Major cryptocurrency exchange Binance has partnered with Chainalysis to fight the problem of money laundering. A press release published today stated that Chainalysis has finished a “global roll-out” of its software on the exchange, which will help Binance comply with anti-money laundering (AML) regulations.
Binance already complies with AML regulations to some extent by collecting identity documents from users (KYC), but this is not a foolproof way to detect money laundering, and Binance has not been enthusiastic about subjecting its customers to these regulations.

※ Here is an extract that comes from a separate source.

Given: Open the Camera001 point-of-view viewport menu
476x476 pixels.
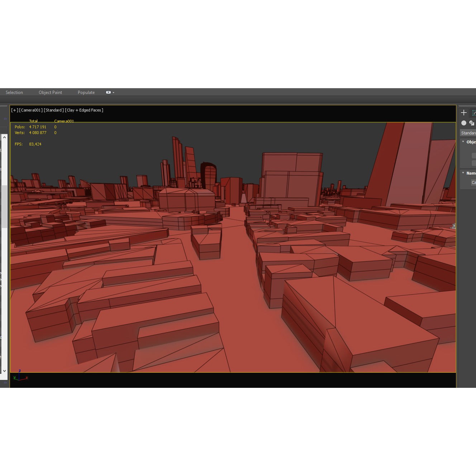Looking at the screenshot, I should [x=30, y=110].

Chainalysis provides an alternative way to discover criminal activity. It investigates blockchain transactions analytically in order to identify users and detect suspicious behavior. After receiving $16 million in funding in April, the company released its “Know-Your-Transaction” (KYT) software:
“The software uses pattern recognition, proprietary algorithms and millions of open source references to identify and categorize thousands of cryptocurrency services to raise live alerts on transactions involved in suspicious activity.”
Prior to this, the company’s software mainly analyzed existing transactions: the IRS, for example, used Chainalysis to identify tax evaders by delving into four-year-old records.

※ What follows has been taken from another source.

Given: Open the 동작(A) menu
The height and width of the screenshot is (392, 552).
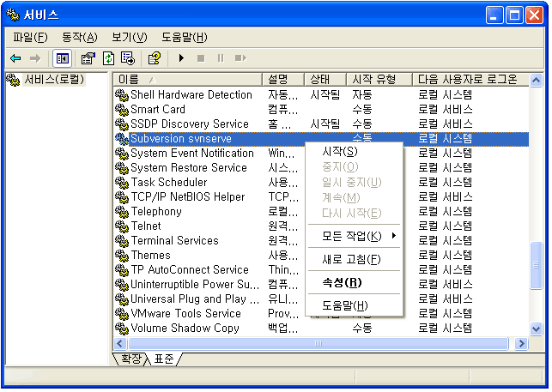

The advent of Chainalysis’ real-time software has allowed the company to expand, and it now serves more than 150 customers in the areas of cryptocurrency, finance, and government.
Suggested Reading : Learn how to transfer Bitcoin from Coinbase to Binance.
Although many privacy-concerned users are turning away from exchanges that demand their identity, Chainalysis’ KYT software could reduce user privacy even in exchanges that do not use KYC. Binance’s upcoming decentralized exchange could conceivably be watched over by Chainalysis’ KYT software, for example.
It is not clear how consistently Chainalysis succeeds at extrapolating private information from the public ledger, but as the Bitcoin network grows, the task becomes easier due to an abundance of interconnected information. For this reason, privacy advocates have urged users to use coin mixers ever since the early days of Bitcoin. Privacy coins like Monero provide another way to stay truly anonymous.
On the other side of the debate, some see regulatory compliance as an important step toward the mainstream adoption of cryptocurrency. The co-founder of Chainalysis, Jonathan Levin, notes that all crypto companies “face the same core challenge: earning the trust of regulators, financial institutions and users.” As the leading crypto exchange, Binance undeniably has succeeded in achieving mass appeal, even if it does sacrifice the tenet of privacy.